Challenge
Can you render the rows as a Markdown table with the columns No. and Line, leaving out blank lines? Begin at the first row and stop after the line that contains "coord(1088,111)".
===== Source material
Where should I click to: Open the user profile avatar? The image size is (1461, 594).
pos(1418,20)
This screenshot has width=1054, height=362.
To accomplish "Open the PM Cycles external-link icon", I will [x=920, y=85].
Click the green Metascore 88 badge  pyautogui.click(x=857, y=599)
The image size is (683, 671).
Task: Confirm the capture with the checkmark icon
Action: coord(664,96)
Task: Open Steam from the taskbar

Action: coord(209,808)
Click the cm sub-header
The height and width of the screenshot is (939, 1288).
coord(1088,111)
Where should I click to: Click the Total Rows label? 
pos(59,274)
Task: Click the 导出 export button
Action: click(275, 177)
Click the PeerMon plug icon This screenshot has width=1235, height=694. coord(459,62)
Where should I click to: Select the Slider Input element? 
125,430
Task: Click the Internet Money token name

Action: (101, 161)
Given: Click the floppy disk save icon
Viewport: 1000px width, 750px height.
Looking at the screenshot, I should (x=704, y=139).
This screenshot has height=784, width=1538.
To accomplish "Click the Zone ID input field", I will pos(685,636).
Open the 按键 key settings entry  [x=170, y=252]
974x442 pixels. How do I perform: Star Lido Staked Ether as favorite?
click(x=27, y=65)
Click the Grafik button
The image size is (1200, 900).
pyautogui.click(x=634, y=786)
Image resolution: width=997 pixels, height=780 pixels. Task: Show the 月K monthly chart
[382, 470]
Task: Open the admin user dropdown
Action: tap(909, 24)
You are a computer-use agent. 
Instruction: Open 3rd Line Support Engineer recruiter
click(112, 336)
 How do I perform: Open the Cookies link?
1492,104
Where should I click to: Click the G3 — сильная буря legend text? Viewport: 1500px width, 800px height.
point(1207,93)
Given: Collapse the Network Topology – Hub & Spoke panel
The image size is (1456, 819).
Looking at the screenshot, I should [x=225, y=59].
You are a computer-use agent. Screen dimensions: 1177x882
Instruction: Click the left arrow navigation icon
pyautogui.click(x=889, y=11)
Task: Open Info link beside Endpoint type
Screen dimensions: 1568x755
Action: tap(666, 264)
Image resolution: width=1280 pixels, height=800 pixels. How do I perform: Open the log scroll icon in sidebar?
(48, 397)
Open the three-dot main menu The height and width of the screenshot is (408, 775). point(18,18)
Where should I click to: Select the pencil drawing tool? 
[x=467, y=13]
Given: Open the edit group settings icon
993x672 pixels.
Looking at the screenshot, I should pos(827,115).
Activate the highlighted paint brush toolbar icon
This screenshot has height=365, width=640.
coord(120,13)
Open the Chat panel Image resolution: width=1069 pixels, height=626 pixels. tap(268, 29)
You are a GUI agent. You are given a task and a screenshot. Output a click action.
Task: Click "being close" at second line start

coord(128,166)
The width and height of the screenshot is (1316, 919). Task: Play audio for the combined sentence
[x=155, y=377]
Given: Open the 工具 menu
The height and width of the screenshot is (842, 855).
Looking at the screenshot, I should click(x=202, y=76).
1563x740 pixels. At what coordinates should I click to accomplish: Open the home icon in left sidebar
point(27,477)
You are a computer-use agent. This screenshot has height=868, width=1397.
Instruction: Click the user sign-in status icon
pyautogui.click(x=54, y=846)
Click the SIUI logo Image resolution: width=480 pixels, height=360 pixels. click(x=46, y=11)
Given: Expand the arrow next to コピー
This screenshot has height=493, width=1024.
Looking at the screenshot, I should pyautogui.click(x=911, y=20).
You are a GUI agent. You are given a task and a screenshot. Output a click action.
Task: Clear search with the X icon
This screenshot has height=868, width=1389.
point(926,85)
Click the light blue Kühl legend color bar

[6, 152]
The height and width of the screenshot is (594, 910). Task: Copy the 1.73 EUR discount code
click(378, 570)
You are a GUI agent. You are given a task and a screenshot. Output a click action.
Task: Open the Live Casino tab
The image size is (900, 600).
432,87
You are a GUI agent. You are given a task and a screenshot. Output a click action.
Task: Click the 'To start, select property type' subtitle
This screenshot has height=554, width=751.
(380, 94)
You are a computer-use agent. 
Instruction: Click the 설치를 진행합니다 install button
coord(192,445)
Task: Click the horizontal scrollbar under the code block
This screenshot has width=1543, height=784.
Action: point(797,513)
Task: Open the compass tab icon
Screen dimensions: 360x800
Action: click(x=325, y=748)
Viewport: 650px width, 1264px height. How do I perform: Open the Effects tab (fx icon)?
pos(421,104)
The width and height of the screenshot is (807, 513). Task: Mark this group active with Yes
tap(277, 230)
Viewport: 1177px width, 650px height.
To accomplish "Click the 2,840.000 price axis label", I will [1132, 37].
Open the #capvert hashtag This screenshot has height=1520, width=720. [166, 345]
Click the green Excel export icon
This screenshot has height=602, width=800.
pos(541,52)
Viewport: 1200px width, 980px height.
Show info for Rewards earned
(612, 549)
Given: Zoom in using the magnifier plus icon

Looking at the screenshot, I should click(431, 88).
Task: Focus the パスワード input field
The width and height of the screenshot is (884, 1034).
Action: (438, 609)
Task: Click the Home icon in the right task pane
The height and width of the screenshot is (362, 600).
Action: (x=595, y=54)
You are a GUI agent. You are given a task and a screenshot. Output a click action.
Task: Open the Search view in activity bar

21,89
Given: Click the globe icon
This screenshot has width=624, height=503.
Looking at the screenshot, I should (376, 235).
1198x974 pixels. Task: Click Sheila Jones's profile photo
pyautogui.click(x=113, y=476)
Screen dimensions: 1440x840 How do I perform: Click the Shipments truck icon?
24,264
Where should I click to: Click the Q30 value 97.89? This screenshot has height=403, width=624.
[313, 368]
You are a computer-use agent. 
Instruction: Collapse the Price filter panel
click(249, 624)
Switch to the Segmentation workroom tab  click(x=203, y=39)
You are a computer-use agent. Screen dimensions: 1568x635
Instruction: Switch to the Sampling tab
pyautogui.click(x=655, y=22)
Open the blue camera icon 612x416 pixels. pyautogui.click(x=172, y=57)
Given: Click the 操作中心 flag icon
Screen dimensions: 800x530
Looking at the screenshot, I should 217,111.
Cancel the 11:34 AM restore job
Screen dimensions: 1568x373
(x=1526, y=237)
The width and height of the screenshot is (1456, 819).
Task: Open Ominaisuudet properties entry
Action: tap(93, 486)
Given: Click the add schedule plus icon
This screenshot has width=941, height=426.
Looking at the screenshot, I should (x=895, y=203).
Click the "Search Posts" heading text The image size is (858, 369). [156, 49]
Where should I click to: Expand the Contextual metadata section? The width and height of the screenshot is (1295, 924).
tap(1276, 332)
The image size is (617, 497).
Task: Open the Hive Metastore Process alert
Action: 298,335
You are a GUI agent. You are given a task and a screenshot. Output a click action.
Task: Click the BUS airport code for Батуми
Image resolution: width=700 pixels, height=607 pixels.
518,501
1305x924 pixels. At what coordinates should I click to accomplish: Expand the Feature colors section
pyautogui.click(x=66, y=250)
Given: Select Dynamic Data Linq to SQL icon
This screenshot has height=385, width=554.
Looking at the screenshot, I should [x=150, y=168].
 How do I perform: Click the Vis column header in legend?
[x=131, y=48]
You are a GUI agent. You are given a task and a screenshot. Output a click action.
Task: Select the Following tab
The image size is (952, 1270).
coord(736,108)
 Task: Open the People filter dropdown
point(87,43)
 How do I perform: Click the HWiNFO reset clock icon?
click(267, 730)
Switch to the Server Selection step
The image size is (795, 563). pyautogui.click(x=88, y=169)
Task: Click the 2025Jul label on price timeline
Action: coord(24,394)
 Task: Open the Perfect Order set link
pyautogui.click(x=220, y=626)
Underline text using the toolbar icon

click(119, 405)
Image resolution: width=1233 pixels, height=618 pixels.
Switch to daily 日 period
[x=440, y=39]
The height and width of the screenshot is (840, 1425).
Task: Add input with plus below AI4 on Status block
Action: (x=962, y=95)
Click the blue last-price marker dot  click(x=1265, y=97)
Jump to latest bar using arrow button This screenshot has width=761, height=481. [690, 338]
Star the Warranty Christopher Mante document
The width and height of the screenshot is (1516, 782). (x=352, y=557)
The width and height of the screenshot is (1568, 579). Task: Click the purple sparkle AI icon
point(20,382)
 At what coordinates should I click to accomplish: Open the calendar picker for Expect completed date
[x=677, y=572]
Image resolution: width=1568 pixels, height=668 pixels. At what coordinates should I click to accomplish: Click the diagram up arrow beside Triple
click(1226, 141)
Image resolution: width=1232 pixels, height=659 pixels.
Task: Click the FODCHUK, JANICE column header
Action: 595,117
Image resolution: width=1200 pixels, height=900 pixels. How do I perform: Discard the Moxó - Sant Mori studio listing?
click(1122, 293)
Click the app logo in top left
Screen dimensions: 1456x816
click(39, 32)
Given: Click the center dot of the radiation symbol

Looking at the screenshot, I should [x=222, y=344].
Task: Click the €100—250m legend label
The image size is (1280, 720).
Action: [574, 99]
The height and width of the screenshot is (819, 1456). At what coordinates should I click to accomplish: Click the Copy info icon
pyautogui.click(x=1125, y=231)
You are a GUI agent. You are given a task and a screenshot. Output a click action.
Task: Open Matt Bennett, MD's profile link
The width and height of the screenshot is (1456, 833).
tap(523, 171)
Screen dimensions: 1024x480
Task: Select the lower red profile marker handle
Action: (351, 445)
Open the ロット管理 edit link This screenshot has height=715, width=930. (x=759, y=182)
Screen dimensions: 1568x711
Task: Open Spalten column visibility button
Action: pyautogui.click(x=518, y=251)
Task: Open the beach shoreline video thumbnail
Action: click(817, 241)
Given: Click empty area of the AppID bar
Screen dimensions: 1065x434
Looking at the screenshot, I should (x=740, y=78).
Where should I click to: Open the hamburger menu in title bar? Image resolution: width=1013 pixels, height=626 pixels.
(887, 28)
==========
Reply
| No. | Line |
|---|---|
| 1 | Where should I click to: Open the user profile avatar? The image size is (1461, 594). |
| 2 | pos(1418,20) |
| 3 | This screenshot has width=1054, height=362. |
| 4 | To accomplish "Open the PM Cycles external-link icon", I will [x=920, y=85]. |
| 5 | Click the green Metascore 88 badge  pyautogui.click(x=857, y=599) |
| 6 | The image size is (683, 671). |
| 7 | Task: Confirm the capture with the checkmark icon |
| 8 | Action: coord(664,96) |
| 9 | Task: Open Steam from the taskbar |
| 10 | Action: coord(209,808) |
| 11 | Click the cm sub-header |
| 12 | The height and width of the screenshot is (939, 1288). |
| 13 | coord(1088,111) |